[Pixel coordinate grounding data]

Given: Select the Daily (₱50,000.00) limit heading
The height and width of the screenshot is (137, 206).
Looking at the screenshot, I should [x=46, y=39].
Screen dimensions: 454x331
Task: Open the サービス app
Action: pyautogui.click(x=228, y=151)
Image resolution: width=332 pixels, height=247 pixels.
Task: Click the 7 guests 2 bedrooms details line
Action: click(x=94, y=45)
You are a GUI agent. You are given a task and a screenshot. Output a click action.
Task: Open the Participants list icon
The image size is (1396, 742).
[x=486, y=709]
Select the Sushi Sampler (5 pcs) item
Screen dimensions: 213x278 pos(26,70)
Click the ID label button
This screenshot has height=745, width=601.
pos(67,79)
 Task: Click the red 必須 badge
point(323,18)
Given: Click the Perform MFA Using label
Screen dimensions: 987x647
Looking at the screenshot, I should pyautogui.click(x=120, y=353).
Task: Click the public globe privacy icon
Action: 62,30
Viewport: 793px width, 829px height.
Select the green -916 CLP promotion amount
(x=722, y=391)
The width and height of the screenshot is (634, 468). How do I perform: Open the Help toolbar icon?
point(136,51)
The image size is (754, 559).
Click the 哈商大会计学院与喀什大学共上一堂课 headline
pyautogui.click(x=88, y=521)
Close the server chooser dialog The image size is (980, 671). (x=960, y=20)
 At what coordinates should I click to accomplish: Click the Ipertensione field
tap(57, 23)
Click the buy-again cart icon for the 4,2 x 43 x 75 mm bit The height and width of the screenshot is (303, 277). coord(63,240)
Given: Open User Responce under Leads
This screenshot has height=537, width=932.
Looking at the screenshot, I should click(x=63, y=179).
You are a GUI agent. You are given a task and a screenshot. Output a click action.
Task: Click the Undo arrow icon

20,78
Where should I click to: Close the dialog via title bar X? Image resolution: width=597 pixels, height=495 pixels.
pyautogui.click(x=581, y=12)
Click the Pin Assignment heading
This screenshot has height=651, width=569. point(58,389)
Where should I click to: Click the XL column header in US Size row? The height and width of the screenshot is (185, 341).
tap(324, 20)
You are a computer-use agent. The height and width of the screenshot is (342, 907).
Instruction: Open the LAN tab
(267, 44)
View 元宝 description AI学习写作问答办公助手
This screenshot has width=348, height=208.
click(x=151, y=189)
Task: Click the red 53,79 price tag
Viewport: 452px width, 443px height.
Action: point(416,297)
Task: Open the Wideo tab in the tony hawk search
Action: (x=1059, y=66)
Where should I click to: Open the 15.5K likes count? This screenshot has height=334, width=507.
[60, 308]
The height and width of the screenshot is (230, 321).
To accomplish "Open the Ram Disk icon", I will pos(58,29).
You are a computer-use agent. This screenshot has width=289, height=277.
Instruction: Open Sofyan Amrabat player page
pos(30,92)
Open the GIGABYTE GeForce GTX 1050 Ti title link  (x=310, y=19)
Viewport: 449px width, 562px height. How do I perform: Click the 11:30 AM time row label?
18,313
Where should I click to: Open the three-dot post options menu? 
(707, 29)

DESCRIPTION OF THE TASK: Take the line holding "Viewport: 449px width, 562px" and the lines after it through the end of the entries. Retype them exactly and add nothing.

TASK RESPONSE:
Viewport: 449px width, 562px height. How do I perform: Click the 11:30 AM time row label?
18,313
Where should I click to: Open the three-dot post options menu? 
(707, 29)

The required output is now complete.